Moniz says Paris goals already achievable, but more cuts needed

Source: Jean Chemnick, E&E reporter • Posted: Monday, May 9, 2016

The United States can reach its Paris climate goals with current and emerging technologies and today’s suite of policy signals, Energy Secretary Ernest Moniz said.

Speaking at an event hosted by the European delegation to the United States, Moniz said the Climate Action Plan that President Obama introduced three years ago could deliver on the U.S. pledge to cut greenhouse gas emissions between 26 and 28 percent compared with 2005 levels by 2025 when coupled with technology improvements that are already in the pipeline. But new laws will be needed to put the United States on a path to contribute to Paris’ goal of keeping warming to no more than 2 degrees Celsius.

“Eventually, we are going to need an economywide legislative approach,” Moniz said.

“I think personally, eventually, some administration will be working with Congress on a more comprehensive legislative solution,” he added.
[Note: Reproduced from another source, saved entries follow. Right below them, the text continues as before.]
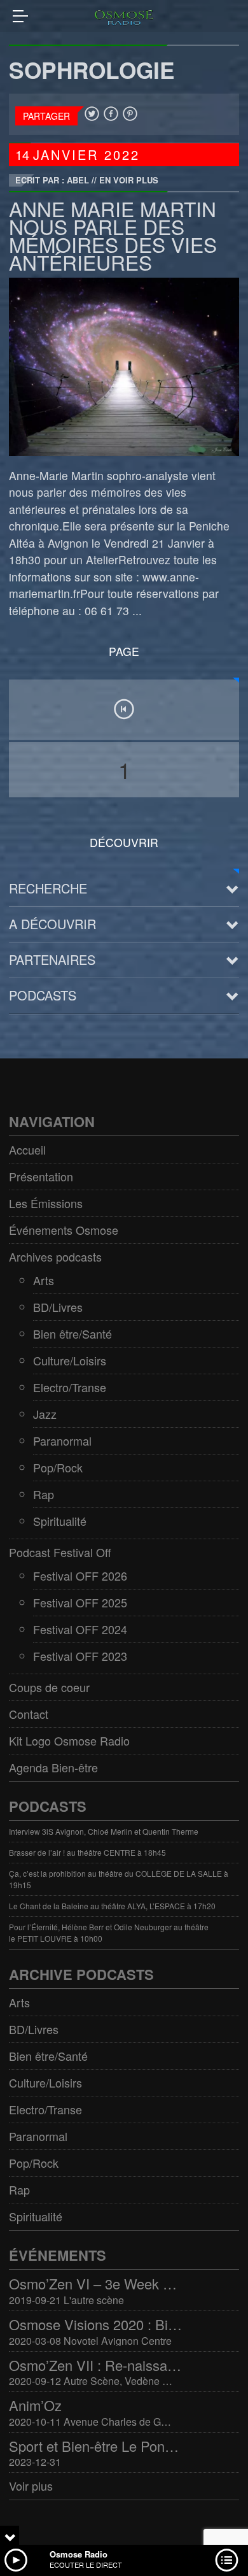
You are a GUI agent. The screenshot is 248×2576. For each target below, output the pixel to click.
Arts (43, 1280)
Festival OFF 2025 (80, 1602)
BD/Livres (58, 1307)
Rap (43, 1494)
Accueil (27, 1149)
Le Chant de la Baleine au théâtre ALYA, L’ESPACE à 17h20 (112, 1905)
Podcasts (42, 995)
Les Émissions (46, 1203)
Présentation (41, 1176)
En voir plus (128, 180)
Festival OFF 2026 (80, 1575)
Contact (28, 1713)
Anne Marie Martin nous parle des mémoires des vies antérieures (113, 235)
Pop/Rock (58, 1467)
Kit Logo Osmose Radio (69, 1740)
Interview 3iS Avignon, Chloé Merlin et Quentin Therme (103, 1831)
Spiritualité (59, 1520)
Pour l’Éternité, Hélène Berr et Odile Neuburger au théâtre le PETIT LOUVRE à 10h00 (109, 1932)
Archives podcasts (55, 1256)
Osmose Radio (78, 2554)
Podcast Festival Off (60, 1552)
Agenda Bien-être (53, 1767)
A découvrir (52, 923)
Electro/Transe (69, 1387)
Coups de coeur (49, 1687)
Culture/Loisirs (69, 1360)
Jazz (45, 1413)
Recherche (48, 888)
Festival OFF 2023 (80, 1655)
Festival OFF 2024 (80, 1629)
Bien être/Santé (72, 1333)
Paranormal (62, 1440)
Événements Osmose (63, 1229)
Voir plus (31, 2485)
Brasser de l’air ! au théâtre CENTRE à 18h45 (87, 1852)
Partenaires (52, 959)
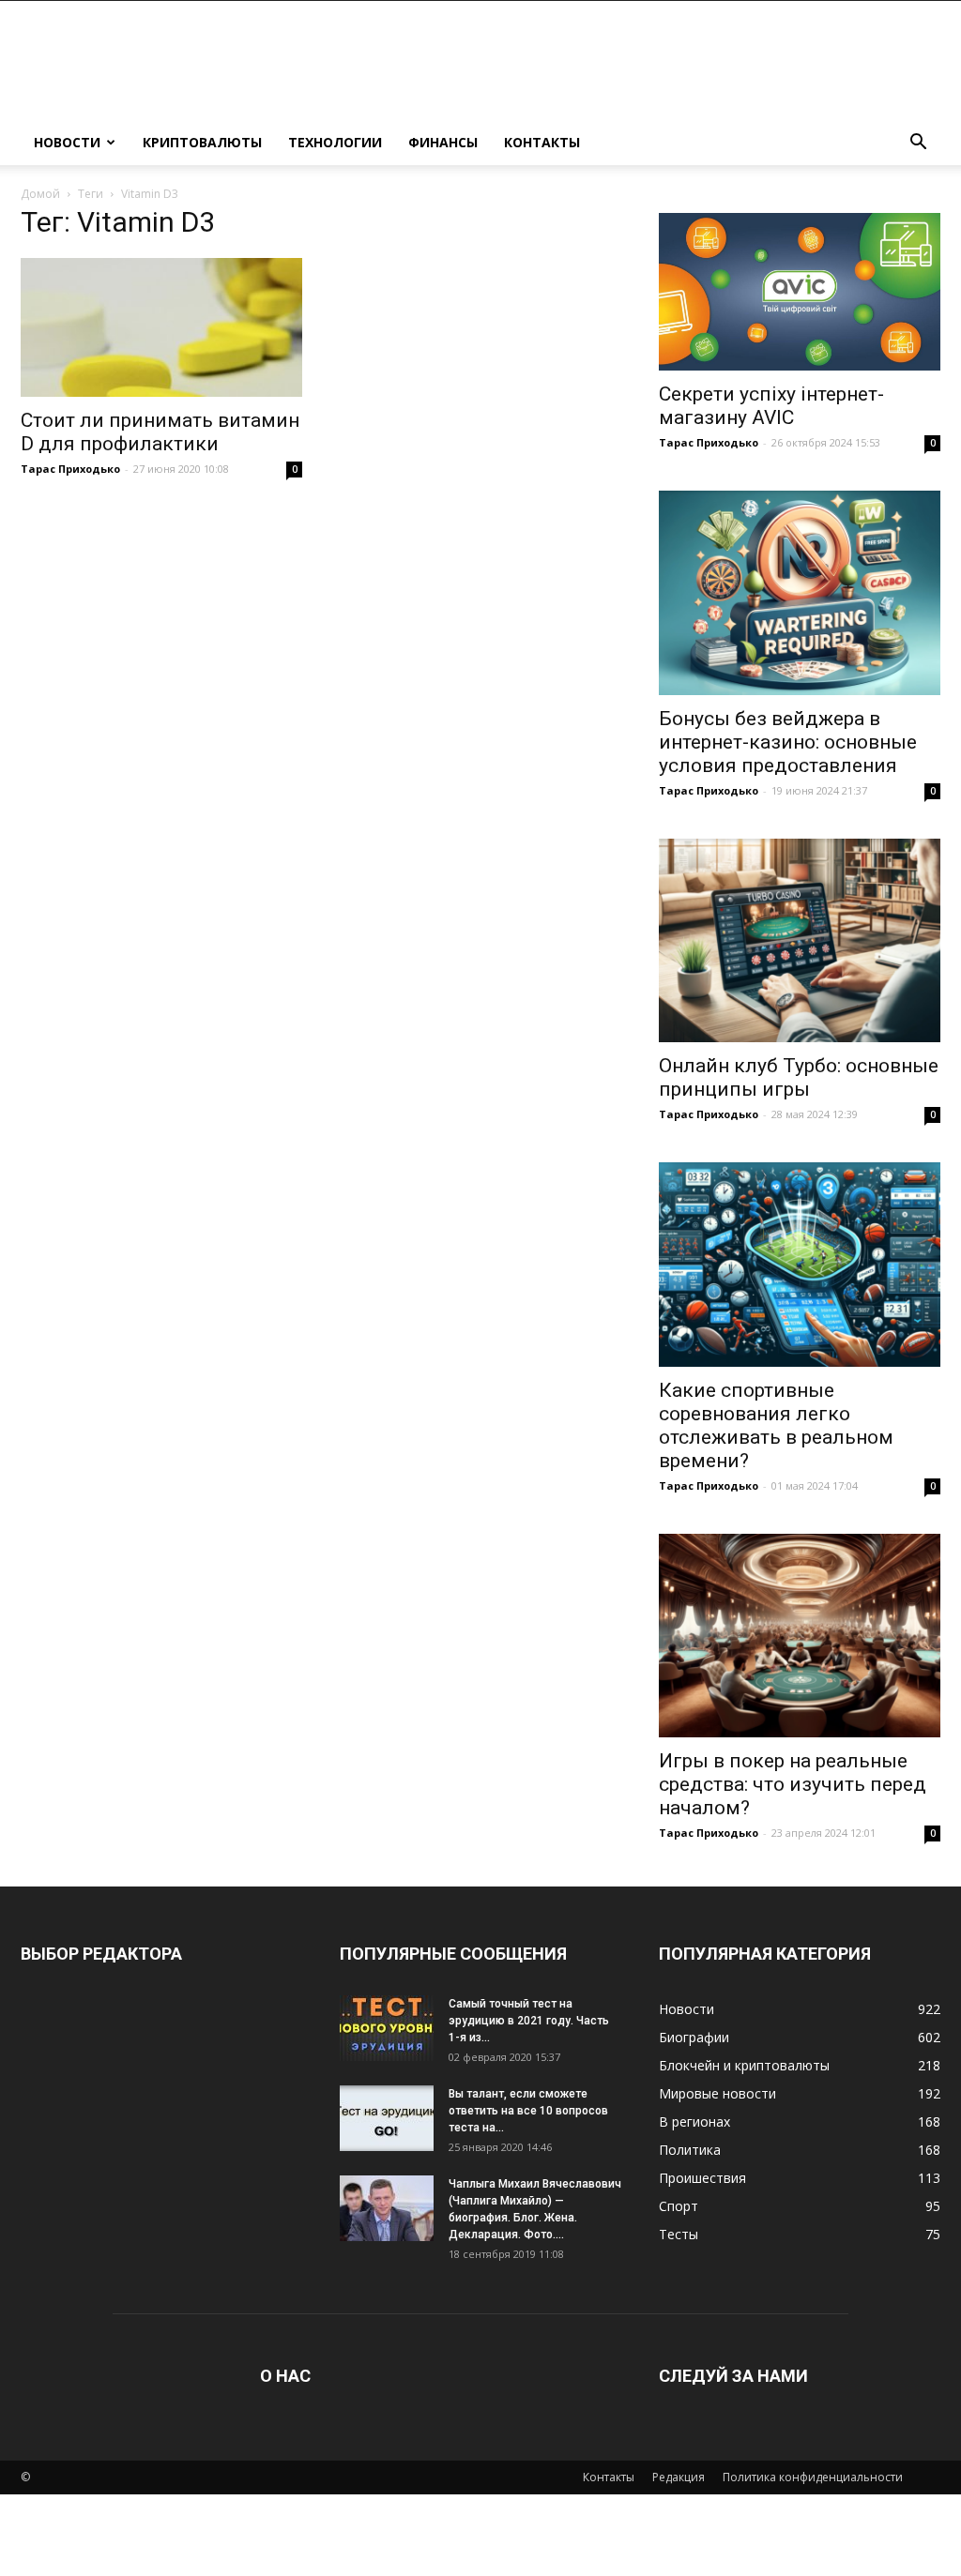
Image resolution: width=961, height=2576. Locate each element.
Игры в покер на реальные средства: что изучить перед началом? (792, 1784)
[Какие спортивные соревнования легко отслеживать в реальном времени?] (799, 1264)
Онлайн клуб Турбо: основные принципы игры (798, 1077)
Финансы (443, 142)
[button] (917, 144)
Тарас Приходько (70, 469)
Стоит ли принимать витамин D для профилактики (160, 432)
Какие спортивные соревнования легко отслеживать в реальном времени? (776, 1425)
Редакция (678, 2477)
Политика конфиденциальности (813, 2477)
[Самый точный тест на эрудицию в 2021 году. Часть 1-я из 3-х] (387, 2028)
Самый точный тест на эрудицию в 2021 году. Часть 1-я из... (529, 2020)
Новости (67, 142)
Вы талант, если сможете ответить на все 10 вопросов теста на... (528, 2110)
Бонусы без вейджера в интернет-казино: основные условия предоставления (788, 742)
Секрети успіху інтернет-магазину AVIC (771, 406)
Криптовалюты (202, 142)
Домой (40, 194)
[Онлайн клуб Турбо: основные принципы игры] (799, 941)
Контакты (542, 142)
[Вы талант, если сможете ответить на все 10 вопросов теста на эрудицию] (387, 2118)
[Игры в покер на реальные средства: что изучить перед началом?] (799, 1636)
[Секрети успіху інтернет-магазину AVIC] (799, 292)
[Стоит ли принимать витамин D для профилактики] (161, 327)
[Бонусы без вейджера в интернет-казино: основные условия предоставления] (799, 593)
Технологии (335, 142)
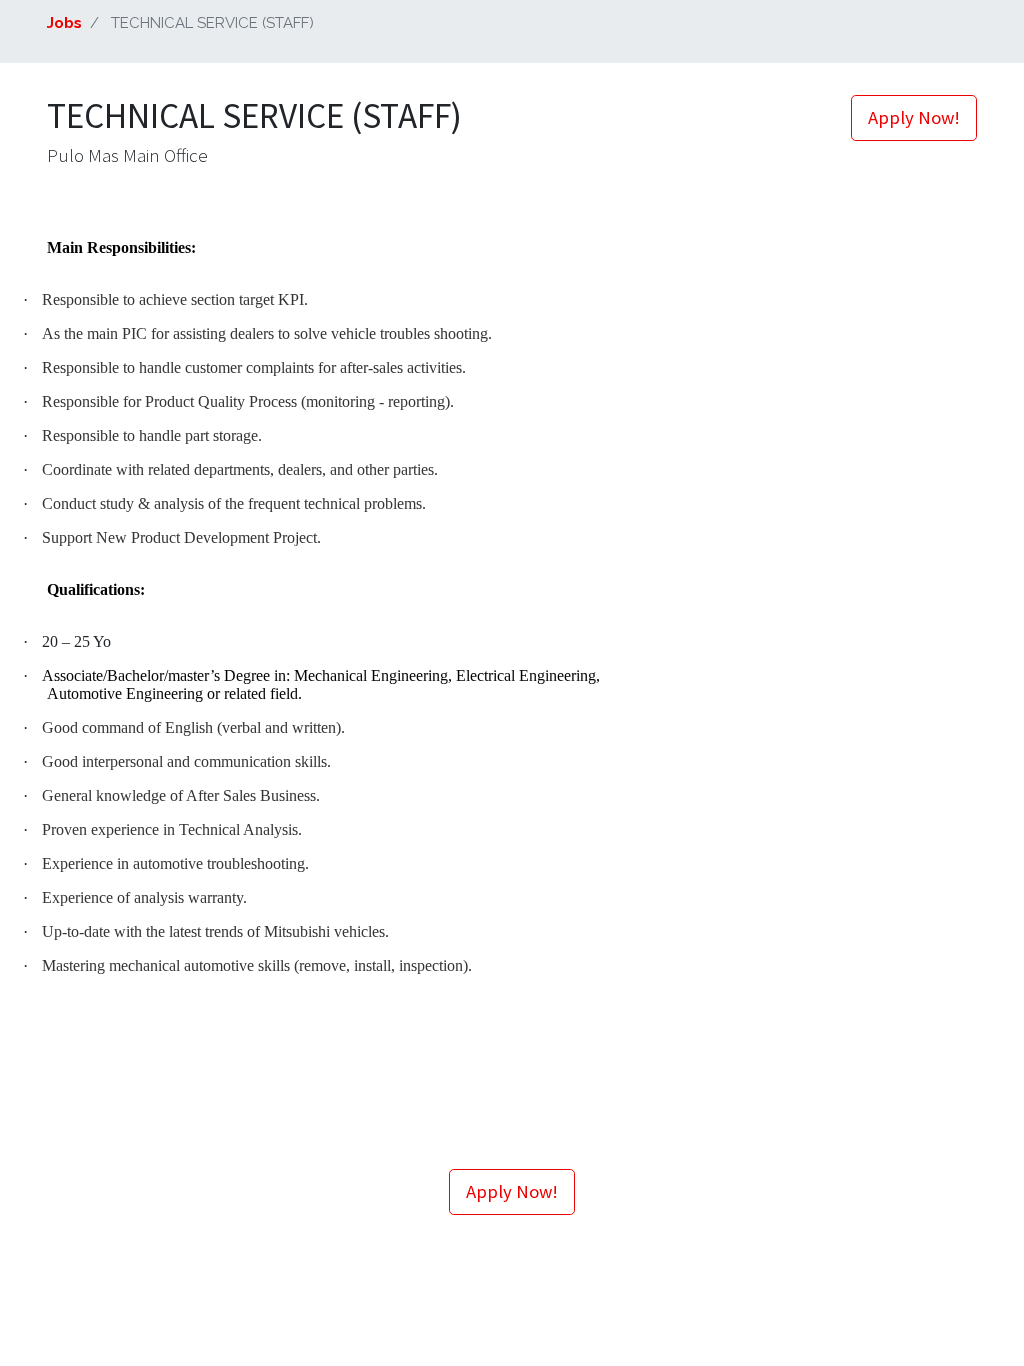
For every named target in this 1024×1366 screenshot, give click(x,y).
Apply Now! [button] (914, 117)
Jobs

In the meantime, Moniz said, policymakers and private-sector innovators are doing what they can to spur the development and deployment of new technologies to reduce the carbon emissions spewing into the Earth’s atmosphere.

One of Moniz’s top private-sector collaborators has been Microsoft co-founder Bill Gates, who in Paris helped unveil Mission Innovation — in which 20 countries pledged to double research and development funding for low-carbon technologies and the private sector pledged assistance.

Gates recently said he doesn’t think a tax on carbon emissions will be the way the United States addresses warming.

But Moniz said virtually all the policy options to address warming would price carbon emissions, advantaging lower-carbon technologies over more emitting ones.

“We need that,” he said.

Moniz spoke immediately after returning from a meeting of the Group of Seven nations in Paris, where implementing last year’s climate deal was on the agenda. The countries all favor speedy entry into force for last year’s agreement, he said, and issues of energy security were treated in the context of efforts to bring more low-carbon electricity onto the grid.

Many of these same issues will be discussed early next month at the Clean Energy Ministerial in San Francisco, he said, where industrial energy efficiency will be the focus.

The CEM agenda, he said, “is very much focused on deployment of existing technologies, of which we’ve made considerable cost-reduction progress.”

The two-day meeting draws 24 countries from around the world to swap best practices on energy efficiency, this year including events and perspectives from Silicon Valley.

“I think we are still at the very beginnings of IT writ broadly into the whole energy system,” Moniz said yesterday. “I think that will be quite transformative.”